PROVIDED MATERIAL below:

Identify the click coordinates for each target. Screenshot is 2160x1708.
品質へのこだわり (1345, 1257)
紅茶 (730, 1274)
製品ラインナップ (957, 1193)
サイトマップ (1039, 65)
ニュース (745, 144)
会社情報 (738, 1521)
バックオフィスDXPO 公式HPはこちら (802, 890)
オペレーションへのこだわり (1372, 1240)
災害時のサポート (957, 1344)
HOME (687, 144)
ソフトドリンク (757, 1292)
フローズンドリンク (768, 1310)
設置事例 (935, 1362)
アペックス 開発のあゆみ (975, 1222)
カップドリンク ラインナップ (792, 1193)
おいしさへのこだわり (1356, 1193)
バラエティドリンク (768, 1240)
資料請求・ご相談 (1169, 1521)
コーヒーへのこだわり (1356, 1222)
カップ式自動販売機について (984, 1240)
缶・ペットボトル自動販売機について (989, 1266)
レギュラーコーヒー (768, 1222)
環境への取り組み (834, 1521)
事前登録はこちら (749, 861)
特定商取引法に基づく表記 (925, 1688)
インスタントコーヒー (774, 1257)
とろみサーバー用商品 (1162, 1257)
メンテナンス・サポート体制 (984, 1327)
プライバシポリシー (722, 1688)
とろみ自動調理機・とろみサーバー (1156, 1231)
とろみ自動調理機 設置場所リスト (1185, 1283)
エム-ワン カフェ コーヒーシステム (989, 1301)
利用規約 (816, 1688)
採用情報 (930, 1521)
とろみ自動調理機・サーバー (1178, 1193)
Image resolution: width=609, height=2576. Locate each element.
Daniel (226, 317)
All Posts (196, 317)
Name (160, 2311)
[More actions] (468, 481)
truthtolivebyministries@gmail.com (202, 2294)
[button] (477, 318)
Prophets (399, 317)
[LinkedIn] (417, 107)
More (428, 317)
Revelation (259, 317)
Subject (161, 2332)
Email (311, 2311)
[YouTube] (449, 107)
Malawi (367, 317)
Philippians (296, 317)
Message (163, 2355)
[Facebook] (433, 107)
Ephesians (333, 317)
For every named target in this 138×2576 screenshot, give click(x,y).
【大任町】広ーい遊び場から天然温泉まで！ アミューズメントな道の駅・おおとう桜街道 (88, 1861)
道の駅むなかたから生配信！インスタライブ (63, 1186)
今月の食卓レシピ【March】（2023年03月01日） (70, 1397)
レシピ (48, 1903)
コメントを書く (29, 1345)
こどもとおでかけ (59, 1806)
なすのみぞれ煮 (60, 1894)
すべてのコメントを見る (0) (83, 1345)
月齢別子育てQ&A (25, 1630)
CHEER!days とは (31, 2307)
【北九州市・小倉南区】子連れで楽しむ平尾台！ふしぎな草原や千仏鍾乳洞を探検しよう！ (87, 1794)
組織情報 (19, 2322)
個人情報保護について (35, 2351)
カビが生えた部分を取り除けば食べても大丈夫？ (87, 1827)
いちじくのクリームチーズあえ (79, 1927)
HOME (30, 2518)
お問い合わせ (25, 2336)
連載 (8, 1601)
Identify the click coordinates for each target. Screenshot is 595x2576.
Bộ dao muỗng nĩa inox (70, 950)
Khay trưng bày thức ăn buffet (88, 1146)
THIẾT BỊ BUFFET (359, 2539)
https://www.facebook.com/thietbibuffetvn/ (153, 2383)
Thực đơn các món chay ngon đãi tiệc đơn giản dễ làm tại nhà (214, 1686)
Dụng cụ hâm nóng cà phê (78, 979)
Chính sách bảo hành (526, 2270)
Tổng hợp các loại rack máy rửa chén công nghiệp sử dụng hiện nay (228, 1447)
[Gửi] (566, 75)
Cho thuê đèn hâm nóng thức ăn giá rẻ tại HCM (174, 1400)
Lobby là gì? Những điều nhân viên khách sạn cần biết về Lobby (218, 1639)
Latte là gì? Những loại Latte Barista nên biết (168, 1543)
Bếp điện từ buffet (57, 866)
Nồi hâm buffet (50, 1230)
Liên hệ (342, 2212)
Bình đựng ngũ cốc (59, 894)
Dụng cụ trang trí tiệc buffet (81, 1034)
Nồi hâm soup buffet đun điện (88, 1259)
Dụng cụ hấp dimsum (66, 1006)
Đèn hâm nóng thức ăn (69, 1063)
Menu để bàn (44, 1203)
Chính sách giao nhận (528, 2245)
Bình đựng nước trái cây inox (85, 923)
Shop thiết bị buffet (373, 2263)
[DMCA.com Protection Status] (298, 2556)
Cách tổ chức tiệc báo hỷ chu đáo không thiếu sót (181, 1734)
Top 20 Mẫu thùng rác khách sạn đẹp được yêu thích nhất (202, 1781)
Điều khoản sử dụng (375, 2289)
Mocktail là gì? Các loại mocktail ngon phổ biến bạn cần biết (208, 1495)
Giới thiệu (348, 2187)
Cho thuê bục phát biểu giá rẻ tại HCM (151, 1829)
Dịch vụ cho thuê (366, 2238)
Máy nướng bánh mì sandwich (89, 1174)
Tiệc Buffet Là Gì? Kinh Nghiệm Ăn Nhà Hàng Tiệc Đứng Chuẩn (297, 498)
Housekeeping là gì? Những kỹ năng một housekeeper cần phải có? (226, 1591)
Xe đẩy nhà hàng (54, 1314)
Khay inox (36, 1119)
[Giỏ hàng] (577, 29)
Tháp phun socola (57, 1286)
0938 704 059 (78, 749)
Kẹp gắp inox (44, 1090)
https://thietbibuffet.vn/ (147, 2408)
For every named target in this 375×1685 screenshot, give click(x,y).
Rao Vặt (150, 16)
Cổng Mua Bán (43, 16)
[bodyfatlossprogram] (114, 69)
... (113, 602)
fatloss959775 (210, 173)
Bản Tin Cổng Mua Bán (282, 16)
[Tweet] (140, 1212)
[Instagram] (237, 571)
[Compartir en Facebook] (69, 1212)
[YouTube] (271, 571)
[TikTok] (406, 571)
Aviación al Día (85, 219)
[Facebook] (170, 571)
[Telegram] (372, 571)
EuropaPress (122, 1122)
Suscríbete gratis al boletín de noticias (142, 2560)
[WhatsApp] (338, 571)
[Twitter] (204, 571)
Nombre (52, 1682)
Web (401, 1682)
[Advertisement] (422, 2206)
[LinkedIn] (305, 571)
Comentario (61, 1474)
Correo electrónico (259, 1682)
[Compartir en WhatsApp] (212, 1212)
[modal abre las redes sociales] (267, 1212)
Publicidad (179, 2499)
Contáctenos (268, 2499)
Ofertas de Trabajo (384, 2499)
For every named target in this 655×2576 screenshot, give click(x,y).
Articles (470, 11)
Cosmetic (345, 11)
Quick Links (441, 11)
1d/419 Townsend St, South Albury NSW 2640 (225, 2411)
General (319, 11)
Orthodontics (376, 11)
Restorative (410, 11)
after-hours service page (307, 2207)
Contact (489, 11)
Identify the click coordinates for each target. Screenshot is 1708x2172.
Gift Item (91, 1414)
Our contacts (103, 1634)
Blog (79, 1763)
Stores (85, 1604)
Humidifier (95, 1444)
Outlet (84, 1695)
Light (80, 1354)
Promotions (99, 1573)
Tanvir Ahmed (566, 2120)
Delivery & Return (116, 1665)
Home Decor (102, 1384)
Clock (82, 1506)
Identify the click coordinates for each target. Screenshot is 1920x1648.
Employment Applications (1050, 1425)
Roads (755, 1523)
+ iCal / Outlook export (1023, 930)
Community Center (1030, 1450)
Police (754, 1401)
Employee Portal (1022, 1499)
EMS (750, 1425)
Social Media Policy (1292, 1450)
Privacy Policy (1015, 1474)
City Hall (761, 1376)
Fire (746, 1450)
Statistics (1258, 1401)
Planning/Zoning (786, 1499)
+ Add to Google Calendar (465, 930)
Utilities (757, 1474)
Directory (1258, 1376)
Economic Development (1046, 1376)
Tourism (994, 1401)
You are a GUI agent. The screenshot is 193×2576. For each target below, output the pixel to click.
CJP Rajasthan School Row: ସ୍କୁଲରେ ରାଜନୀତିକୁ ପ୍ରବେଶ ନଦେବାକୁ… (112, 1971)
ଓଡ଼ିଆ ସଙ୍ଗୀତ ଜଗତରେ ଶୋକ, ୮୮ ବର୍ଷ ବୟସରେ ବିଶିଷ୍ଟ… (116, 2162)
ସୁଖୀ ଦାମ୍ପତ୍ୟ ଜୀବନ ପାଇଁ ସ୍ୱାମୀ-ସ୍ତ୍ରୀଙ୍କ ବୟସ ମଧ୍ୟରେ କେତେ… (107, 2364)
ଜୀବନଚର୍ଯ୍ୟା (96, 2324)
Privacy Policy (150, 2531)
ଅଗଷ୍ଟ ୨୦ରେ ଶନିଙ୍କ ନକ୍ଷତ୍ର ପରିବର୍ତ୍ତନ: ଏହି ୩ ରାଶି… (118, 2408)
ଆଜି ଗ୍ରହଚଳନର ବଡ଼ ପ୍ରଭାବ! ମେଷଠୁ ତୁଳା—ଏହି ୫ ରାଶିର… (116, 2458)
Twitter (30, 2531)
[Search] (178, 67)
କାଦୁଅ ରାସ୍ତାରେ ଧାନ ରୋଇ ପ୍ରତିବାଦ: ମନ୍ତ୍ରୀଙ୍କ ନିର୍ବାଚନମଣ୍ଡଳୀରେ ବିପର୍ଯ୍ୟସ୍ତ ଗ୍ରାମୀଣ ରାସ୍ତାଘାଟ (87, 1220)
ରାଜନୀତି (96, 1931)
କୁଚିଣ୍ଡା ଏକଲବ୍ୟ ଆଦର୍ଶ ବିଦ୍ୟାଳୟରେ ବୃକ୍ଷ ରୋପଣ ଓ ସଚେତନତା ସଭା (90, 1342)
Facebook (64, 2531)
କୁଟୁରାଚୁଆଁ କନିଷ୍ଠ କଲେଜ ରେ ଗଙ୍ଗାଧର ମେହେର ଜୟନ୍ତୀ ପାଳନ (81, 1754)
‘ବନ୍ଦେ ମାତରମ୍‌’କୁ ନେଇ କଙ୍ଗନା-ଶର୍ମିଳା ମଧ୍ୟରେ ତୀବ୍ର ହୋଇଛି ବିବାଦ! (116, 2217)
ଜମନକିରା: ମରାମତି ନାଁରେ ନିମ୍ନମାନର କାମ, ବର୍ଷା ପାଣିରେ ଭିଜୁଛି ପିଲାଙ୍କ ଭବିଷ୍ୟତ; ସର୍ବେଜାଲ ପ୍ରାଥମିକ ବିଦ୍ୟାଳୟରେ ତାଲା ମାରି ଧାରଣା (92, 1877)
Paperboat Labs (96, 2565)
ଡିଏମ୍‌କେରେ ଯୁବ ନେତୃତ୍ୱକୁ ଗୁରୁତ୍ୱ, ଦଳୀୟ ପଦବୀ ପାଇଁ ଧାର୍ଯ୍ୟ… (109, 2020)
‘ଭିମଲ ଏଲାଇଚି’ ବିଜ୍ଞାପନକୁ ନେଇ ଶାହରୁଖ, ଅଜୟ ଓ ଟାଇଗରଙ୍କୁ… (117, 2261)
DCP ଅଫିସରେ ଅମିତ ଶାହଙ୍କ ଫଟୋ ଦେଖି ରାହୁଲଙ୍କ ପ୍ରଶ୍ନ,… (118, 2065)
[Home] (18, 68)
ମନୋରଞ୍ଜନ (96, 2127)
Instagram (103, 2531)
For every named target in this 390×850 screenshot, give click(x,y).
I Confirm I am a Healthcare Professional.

End of PROVIDED MATERIAL.

▶ [TASK PROMPT]
Within the data above, the lines from the one with "Name (160, 2311)" to the one with "Philippians (296, 317)" must be repeated exactly; no other line belongs in the answer.

▶ [TASK OUTPUT]
Name (160, 2311)
[More actions] (468, 481)
truthtolivebyministries@gmail.com (202, 2294)
[button] (477, 318)
Prophets (399, 317)
[LinkedIn] (417, 107)
More (428, 317)
Revelation (259, 317)
Subject (161, 2332)
Email (311, 2311)
[YouTube] (449, 107)
Malawi (367, 317)
Philippians (296, 317)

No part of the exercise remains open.